- [Exercise aim] How many of the lines below hold the string "settings"? Say only the number.

[Opening Records provided section]

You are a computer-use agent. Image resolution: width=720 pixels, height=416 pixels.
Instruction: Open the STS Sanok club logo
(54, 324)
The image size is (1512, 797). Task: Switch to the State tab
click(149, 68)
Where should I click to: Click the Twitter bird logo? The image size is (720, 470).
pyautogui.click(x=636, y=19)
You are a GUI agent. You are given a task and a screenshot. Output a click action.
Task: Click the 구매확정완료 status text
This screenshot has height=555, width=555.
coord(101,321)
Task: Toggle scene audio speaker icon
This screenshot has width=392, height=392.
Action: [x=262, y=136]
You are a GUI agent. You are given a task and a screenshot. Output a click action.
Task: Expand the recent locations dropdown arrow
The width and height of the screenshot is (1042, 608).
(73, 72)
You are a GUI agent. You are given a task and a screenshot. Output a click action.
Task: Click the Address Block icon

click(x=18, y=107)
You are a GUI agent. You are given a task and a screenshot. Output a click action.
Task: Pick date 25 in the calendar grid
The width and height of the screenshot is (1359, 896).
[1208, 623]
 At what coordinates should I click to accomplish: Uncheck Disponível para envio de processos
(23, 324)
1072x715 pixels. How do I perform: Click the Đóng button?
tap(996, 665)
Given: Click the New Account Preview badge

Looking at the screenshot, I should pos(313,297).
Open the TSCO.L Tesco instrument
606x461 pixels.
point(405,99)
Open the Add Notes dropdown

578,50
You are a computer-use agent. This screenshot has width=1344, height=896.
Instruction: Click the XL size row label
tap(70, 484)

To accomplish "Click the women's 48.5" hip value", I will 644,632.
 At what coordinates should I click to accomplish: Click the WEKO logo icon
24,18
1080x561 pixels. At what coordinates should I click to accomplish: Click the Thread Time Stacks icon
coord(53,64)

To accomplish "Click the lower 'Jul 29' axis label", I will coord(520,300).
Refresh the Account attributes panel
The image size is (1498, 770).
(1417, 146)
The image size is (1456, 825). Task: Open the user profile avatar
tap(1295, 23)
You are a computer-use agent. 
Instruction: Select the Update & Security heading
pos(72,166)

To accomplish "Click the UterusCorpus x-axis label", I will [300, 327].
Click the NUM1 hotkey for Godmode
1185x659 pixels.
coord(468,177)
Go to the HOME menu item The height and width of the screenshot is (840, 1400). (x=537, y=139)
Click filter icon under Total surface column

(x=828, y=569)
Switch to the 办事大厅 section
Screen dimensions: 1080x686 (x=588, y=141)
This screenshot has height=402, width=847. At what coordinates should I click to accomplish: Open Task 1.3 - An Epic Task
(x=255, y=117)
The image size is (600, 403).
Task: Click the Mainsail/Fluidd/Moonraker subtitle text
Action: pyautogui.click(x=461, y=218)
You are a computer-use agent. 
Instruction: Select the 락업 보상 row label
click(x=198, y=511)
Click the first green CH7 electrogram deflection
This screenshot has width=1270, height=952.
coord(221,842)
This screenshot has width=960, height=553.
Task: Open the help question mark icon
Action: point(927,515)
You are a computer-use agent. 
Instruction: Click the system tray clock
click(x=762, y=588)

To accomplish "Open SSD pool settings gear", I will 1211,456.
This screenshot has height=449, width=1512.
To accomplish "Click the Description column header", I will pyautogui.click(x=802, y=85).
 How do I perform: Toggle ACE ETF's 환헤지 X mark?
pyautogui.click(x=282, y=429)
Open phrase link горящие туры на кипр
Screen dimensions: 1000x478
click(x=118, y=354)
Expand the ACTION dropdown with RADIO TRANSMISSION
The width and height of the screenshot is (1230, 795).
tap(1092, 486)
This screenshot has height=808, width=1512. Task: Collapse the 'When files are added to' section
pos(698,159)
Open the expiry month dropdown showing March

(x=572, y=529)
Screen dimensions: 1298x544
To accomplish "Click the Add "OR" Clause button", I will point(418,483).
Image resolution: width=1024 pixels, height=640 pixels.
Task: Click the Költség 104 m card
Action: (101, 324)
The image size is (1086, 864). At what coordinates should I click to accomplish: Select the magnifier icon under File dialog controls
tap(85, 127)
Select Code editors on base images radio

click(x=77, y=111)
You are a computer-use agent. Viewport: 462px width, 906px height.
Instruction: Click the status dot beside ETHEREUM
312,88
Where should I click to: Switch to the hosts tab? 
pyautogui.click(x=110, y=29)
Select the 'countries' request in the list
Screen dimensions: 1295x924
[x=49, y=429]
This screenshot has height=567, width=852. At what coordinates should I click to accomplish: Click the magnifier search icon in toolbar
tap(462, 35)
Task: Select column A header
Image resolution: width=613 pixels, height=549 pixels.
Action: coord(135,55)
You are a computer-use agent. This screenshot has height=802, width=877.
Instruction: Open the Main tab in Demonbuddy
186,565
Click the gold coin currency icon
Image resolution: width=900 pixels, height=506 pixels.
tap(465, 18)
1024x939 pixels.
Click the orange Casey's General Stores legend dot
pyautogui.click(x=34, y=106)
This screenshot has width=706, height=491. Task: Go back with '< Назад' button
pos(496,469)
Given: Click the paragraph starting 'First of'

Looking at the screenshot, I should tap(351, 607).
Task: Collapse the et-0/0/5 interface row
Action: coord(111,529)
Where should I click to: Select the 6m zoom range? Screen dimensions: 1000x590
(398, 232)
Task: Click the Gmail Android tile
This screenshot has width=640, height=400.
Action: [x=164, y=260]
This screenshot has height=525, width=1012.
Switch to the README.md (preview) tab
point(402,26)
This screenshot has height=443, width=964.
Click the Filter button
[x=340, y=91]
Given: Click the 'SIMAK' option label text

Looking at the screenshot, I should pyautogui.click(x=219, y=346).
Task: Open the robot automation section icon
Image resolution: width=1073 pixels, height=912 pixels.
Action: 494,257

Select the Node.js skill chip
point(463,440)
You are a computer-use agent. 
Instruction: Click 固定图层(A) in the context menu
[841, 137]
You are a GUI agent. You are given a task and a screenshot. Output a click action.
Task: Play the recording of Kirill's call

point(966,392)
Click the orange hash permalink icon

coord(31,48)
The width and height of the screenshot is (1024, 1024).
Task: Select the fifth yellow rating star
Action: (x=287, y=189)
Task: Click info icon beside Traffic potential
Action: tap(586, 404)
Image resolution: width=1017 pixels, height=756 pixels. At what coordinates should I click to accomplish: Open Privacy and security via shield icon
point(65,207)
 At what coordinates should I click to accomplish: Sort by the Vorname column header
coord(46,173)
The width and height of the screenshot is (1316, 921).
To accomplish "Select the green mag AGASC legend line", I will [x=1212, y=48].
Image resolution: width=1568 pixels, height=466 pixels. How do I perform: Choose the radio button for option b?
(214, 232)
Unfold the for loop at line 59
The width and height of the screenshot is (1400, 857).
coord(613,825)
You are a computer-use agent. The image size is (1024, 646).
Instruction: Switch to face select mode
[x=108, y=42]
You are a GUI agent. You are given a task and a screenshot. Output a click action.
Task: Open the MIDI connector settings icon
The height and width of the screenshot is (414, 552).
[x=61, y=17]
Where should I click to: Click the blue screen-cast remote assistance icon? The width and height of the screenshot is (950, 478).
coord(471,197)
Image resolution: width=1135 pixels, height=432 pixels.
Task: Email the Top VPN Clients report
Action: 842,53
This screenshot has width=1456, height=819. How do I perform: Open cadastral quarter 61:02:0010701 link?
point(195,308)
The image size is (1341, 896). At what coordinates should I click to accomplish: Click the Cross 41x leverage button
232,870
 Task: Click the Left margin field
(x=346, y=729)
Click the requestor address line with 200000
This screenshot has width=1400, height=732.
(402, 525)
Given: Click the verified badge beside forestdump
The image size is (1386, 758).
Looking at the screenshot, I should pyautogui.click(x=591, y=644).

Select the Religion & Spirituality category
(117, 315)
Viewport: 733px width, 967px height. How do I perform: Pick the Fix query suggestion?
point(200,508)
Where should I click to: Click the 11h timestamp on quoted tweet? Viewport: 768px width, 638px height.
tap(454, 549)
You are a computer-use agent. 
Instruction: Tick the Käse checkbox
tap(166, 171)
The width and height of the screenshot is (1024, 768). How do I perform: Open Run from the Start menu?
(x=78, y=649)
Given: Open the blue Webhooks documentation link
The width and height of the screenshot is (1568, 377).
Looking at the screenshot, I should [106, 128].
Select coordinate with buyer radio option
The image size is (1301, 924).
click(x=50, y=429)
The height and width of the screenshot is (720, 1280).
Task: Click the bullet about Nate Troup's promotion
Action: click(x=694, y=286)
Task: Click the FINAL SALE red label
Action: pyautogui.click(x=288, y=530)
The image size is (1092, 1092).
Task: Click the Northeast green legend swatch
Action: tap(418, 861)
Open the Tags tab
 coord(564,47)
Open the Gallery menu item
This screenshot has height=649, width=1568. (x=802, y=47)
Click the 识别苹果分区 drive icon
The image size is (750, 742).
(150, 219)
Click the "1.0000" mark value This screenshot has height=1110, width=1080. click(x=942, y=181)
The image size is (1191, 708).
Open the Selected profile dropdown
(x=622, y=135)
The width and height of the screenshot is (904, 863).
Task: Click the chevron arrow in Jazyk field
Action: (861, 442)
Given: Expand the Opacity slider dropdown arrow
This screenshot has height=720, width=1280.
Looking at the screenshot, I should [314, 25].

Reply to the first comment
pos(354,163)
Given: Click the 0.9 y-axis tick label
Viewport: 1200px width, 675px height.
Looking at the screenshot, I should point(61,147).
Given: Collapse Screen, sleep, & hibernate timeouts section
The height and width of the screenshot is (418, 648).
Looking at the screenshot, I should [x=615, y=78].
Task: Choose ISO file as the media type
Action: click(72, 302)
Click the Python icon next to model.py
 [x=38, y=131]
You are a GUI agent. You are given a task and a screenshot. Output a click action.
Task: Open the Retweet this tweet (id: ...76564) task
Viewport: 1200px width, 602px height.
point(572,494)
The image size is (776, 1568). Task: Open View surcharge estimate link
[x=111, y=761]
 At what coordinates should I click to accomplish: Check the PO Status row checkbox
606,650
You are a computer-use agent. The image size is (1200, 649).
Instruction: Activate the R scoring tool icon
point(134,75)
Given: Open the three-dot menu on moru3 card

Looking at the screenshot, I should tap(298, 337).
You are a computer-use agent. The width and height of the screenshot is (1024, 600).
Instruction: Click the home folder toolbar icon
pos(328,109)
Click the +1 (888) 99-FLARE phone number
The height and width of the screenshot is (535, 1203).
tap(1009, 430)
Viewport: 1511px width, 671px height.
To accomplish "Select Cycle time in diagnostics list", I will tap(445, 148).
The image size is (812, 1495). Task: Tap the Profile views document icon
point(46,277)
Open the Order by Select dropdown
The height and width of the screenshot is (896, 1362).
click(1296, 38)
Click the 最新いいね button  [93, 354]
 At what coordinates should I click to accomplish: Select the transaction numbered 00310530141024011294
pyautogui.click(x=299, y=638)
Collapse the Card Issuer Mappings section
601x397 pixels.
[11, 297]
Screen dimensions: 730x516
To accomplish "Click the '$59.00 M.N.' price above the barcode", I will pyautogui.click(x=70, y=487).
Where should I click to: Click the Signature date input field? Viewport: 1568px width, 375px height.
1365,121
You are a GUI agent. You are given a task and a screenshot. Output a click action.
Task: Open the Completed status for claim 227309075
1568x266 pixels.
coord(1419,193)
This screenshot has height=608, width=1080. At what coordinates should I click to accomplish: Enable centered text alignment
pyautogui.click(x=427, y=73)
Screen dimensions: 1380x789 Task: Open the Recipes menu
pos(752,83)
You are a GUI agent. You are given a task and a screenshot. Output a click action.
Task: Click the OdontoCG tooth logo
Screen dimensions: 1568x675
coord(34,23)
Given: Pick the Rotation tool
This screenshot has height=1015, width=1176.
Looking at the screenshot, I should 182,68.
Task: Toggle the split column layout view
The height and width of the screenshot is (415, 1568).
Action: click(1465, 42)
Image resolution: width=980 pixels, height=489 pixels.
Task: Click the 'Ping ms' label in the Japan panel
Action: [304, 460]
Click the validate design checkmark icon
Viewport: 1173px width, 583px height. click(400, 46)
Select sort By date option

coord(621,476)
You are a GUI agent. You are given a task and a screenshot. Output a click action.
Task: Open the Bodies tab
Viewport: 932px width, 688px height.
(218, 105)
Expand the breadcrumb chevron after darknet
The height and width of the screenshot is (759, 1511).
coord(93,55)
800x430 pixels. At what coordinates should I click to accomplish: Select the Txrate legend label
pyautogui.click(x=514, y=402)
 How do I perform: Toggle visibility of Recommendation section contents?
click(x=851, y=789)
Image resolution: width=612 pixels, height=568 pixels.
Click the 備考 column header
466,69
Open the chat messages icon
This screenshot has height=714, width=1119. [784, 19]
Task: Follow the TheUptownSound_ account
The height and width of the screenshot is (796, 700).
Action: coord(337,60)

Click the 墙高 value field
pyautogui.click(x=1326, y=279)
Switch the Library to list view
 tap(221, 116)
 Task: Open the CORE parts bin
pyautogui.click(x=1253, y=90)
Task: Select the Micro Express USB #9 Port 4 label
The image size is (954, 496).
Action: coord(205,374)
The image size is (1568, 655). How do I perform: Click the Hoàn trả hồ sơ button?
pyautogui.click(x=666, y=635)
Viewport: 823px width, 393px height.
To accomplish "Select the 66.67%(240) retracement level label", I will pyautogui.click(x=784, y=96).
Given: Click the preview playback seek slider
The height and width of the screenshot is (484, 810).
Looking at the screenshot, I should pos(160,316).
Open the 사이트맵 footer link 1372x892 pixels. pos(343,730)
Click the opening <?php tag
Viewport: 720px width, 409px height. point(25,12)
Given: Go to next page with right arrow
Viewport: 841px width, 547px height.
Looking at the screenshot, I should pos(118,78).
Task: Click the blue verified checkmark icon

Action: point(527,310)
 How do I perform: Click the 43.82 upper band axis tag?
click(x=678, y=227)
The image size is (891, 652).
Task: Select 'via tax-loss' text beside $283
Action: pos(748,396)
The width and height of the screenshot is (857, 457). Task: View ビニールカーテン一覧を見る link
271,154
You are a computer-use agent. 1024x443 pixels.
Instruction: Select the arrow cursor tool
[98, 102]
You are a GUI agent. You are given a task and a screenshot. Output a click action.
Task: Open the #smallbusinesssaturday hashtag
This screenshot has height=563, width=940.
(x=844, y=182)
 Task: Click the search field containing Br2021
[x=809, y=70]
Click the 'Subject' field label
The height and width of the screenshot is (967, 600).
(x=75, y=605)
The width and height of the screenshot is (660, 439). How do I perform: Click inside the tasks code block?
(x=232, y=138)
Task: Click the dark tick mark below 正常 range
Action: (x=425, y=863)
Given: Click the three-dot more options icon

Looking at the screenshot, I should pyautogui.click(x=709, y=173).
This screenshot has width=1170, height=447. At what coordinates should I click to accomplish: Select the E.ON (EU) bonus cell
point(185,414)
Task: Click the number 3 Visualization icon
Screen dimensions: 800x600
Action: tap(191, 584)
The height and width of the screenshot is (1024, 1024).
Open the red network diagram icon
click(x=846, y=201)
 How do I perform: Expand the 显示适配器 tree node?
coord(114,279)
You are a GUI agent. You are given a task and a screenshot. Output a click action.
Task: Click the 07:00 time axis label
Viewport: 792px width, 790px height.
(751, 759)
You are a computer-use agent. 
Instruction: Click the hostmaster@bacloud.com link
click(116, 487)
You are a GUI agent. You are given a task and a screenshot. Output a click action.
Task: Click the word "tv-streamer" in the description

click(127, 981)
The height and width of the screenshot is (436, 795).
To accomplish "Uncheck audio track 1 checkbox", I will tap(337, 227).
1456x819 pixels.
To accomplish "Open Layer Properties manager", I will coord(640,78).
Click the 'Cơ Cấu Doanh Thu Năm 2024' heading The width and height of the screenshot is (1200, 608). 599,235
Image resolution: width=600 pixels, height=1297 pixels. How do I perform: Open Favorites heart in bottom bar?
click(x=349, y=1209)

[Closing Records provided section]

- [Exercise solution] 2